Cêramica em Panorama/SP : Em 2015, o Ministério Público de São Paulo ajuizou ações contra diversas empresas da região para impedir a continuidade da poluição.
Cêramica em Panorama/SP : Em 2015, o Ministério Público de São Paulo ajuizou ações contra diversas empresas da região para impedir a continuidade da poluição.

Mas isso não sei se isso chega a ser atingido, porque as casas vivem com fuligem e há problemas respiratórios, tanto lá em Panorama, quanto na vizinha Paulicéia, a cerca de apenas seis quilômetros. Essa é a cidade do Mauro e, segundo me foi relatado, abriga outras 36 cerâmicas. A mãe me contou que ele é outro “mini vereador”, sempre envolvido nas ações que são desenvolvidas na escola. E ele? Disse que está super ansioso para iniciar as aulas.


Enfim, saindo de Paulicéia, dirigi no trecho mais longo entre uma localidade e outra, um percurso com mais caminhões, o único em que vi plantações de cana e sinais de queimadas ao longo da estrada, até chegar a Castilho e interagir com a família da Camilla, no lote do assentamento onde residem vários parentes.


Atravessei a ponte sobre o Paraná, que liga SP a MS e voltei para Três Lagoas “meu solo”. Dia seguinte, foi a vez de entregar os notebooks do Samuel, que representará Santa Rita do Pardo, e do Mateus, único maior de idade, representante de Três Lagoas.

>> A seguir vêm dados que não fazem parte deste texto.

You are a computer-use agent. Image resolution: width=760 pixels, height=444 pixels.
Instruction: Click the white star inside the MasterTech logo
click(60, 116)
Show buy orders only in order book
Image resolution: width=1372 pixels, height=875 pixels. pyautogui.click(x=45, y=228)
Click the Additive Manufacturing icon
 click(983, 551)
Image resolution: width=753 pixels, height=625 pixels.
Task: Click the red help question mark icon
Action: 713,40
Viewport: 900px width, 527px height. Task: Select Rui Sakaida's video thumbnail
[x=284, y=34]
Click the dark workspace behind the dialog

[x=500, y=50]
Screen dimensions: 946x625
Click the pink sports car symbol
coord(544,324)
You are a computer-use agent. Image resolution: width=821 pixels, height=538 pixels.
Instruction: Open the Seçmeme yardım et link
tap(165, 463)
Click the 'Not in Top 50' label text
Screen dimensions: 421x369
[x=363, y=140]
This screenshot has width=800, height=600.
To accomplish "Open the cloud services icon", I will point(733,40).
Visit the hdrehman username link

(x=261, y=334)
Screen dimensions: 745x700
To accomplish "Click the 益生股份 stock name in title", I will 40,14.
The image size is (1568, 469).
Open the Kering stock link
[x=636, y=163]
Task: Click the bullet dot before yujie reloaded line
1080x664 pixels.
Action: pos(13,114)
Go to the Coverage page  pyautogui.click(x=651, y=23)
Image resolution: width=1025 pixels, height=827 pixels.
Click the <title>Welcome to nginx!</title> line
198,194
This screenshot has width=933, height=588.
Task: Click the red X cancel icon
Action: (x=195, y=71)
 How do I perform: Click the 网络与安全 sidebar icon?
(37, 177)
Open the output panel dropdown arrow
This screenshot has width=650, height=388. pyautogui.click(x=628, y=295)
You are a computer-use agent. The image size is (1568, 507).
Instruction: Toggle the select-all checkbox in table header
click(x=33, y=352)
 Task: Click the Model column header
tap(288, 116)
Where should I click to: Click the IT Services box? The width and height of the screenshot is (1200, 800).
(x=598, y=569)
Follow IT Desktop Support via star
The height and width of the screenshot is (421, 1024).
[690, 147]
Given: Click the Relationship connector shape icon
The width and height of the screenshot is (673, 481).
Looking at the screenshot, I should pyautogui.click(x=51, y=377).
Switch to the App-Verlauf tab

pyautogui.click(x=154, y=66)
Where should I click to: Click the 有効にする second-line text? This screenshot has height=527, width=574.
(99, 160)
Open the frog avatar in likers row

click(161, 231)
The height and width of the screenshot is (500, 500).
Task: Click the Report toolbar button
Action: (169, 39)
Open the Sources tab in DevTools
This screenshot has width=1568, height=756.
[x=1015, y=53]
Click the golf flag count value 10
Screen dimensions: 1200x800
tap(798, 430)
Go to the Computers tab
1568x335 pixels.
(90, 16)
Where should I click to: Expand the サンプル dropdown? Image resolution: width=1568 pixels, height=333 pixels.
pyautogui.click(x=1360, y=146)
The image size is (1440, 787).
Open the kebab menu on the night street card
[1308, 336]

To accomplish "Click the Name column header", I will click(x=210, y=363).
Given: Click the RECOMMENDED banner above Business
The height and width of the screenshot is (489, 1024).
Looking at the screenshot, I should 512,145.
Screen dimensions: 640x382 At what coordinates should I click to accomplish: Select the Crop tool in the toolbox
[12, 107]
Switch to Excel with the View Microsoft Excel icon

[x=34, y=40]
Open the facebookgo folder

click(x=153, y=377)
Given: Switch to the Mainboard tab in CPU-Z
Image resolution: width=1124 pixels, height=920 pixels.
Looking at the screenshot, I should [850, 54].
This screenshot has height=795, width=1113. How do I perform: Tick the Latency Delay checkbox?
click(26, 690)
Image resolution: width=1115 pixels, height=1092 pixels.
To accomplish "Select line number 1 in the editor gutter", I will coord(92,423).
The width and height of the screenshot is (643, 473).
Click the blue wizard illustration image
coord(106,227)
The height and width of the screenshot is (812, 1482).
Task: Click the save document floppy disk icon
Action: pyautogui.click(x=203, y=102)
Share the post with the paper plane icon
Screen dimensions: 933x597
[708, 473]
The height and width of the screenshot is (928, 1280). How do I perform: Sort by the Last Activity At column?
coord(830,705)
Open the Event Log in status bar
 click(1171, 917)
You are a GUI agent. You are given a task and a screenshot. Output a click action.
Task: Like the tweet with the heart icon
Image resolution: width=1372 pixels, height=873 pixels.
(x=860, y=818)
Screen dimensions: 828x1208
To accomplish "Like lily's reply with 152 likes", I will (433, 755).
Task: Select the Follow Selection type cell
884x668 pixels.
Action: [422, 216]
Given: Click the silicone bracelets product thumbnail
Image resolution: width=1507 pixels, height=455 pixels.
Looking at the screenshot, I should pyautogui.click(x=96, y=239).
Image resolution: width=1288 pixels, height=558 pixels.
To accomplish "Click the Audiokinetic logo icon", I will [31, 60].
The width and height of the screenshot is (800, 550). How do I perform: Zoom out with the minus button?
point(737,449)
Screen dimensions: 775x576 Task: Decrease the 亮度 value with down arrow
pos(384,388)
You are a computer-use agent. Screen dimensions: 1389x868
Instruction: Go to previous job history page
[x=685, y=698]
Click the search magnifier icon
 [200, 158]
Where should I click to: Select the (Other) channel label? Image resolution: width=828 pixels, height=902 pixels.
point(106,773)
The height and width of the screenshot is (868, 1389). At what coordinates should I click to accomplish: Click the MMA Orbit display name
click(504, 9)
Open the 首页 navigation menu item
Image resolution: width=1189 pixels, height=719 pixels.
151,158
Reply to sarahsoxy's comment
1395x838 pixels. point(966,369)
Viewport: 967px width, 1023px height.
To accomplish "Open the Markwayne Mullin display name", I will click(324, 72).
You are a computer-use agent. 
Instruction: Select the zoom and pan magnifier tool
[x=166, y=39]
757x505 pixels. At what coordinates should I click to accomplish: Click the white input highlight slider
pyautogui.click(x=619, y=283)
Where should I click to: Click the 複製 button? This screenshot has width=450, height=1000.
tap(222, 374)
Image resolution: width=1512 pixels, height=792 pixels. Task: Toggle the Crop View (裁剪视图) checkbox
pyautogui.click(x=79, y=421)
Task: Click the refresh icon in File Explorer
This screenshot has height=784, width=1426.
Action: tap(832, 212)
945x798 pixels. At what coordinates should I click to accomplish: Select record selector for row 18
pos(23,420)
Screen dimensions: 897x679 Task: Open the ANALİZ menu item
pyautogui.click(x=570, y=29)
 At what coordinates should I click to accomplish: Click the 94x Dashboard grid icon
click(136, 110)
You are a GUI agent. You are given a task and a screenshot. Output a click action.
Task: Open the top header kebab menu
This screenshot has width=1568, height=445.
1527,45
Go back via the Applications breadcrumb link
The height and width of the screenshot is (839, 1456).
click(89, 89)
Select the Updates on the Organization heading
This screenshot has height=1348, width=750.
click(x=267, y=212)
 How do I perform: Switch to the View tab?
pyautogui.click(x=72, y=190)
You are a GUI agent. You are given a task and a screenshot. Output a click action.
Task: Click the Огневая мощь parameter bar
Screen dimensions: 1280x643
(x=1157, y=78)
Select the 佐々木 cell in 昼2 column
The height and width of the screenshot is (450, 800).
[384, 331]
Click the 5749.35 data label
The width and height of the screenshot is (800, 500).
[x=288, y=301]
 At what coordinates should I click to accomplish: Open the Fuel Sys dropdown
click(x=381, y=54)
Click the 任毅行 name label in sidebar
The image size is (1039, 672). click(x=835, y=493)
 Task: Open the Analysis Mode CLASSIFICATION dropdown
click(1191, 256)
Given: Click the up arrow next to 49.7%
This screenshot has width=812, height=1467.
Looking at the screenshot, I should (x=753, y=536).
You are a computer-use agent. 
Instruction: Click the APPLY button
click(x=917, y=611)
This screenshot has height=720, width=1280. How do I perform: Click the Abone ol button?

Samuel já trilha caminhos para participar da vida comunitária e política. Mateus, universitário no curso de geografia, já trilha o caminho da militância ambiental, participando de uma ONG, tem uma filhinha de um ano, e todo o ânimo de proporcionar a ela e à sociedade um planeta habitável e socialmente justo.


Ao pensar que percorri estes quilômetros, vivendo e conhecendo experiências diversas, histórias de vida de gente simples, de alunos de escolas públicas que passam a ser referência como futuros líderes, sorri ao me lembrar que a gente “perde” uma hora quando vai para SP e “ganha” uma hora ao voltar para MS, devido ao fuso-horário. Na minha infância, isso era curioso, sempre nos lembrávamos disso. 

Porém, nesta viagem, ao voltar para casa, não ganhei apenas uma hora. Ganhei, mesmo, um fôlego novo ao conhecer tantas realidades e tantos sonhos de um mundo melhor. Ganhei a certeza de que estamos construindo um caminho necessário, de ensinar a quem herdará o futuro, a como se instrumentalizar para chegar nele de forma melhor. Espero que, ao final do projeto Jovens Líderes do Paraná, tenhamos tirado um pouco do atraso de décadas e que, ainda haja tempo suficiente para ações que reduzam os impactos atuais e que impeçam novos danos aos nossos ambientes locais e ao globais.


Uma hora, isso teria que acontecer. E está acontecendo.